O que é o castanheiro-da-Índia?
O castanheiro-da-Índia (Aesculus hippocastanum) é uma árvore ornamental de grande porte da família das Sapindáceas, originária dos Balcãs e amplamente plantada em parques e avenidas da Europa. Podendo ultrapassar os 30 metros, oferece à fitoterapia várias partes utilizáveis: a casca, as folhas, as flores e as sementes. É uma das árvores medicinais mais antigamente documentadas no que diz respeito ao sistema venoso, com uma utilização que remonta, pelo menos, ao século XVIII na medicina europeia.
Quais são os seus usos tradicionais reconhecidos?
As indicações tradicionais do castanheiro abrangem todo o sistema circulatório:
- Alívio da sensação de pernas pesadas e da fadiga venosa ao fim do dia;
- Acompanhamento de varizes e da doença venosa crónica;
- Alívio local das hemorróidas;
- Apoio à circulação venosa e linfática;
- Redução dos edemas nos tornozelos e nas panturrilhas após ficar em pé durante muito tempo.
Por que razão a casca e as folhas são venotónicas?
A casca é rica em esculina e fraxina (cumarinas), que exercem uma ação fotoprotetora e tonificante sobre a parede venosa, bem como em taninos adstringentes. As folhas fornecem flavonoides (quercetol, kaempferol) com efeito antioxidante e capilaroprotetor. Esta farmacopeia natural complementa a das sementes, mais conhecidas pela sua escina. Assim, a árvore na sua totalidade constitui um sistema circulatório coerente, o que explica a utilização diferenciada das suas partes consoante o objetivo pretendido.
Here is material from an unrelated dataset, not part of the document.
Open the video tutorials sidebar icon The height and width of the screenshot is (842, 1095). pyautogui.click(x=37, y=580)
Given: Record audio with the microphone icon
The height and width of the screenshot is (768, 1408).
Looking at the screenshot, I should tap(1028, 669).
Que partes da árvore são utilizáveis?
Cada parte tem a sua especialidade:
- Casca: decocção tradicional, interessante para a microcirculação e a circulação linfática;
- Folhas: infusão com efeito venotónico e antioxidante suave;
- Flores: uso tradicional menor, por vezes em loções cosméticas para peles com tendência à cuperose;
- Sementes (castanhas): matéria-prima dos extratos padronizados em escina;
- Botões na gemmoterapia: utilizados em macerado glicerinado para o sistema venoso.
Como utilizá-lo em gel e por via tópica?
O gel de castanheiro continua a ser uma das formas mais apreciadas para um efeito imediato e direcionado:
- Aplicar uma pequena quantidade com movimentos de massagem ascendentes, do tornozelo até à coxa, de manhã e à noite;
- Guardar o gel no frigorífico para intensificar o efeito descongestionante;
- Completar com um banho de água fria nas pernas no final da rotina;
- No caso de hemorróidas: utilizar apenas cremes especificamente formulados para o efeito, nunca extrato bruto;
- Evite a aplicação em pele lesionada, feridas abertas ou eczema ativo.
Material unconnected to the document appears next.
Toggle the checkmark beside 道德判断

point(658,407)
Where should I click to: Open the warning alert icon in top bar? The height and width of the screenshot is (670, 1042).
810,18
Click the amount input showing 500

A aplicação localcombina-se naturalmente com a ingestão para potenciar os resultados.
A castanha-da-índia alivia as hemorróidas por via tópica?
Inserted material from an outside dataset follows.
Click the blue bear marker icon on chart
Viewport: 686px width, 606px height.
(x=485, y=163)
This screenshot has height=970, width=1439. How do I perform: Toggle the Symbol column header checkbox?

Sim, quando aplicado localmente através de preparações galénicas adequadas. Os taninos adstringentes da casca ea escina proveniente das sementes exercem um efeito descongestionante e tonificante sobre os plexos venosos hemorróidos. A aplicação deve ser sempre precedida de uma higiene suave da zona. Um sangramento, uma dor intensa, um nódulo persistente ou febre justificam uma consulta médica imediata.
Que precauções devem ser tomadas com a castanha-da-índia?
- Nunca consumir castanhas cruas: toxicidade devido à esculina na sua forma não transformada;
- Contraindicado em caso deinsuficiência renal ou hepática grave;
- Não recomendado para mulheres grávidas ou a amamentar e para crianças com menos de 12 anos;
- É necessário ter cuidado em caso de tratamento com anticoagulantes, antiagregantes plaquetários ou hipoglicemiantes: é imprescindível consultar um farmacêutico;
- Suspender a toma 7 a 10 dias antes de uma intervenção cirúrgica;
- Possíveis efeitos indesejáveis: distúrbios digestivos ligeiros, prurido, reação alérgica em casos excecionais;
- Em uso tópico, realizar um teste numa pequena área se a pele for sensível.
Que plantas combinar com a castanheira-da-índia?
As sinergias circulatórias organizam-se por objetivo:
- Uva-preta para potenciar a ação venotónica na circulação sanguínea;
- Freixo para combinar drenagem e conforto articular;
- Ruscus (pequeno azevinho) para um efeito vasoconstritor venoso complementar;
- Hamamélis e cipreste para peles com microcirculação frágil;
- Bioflavonóides numa cura intensiva para reforçar a resistência capilar.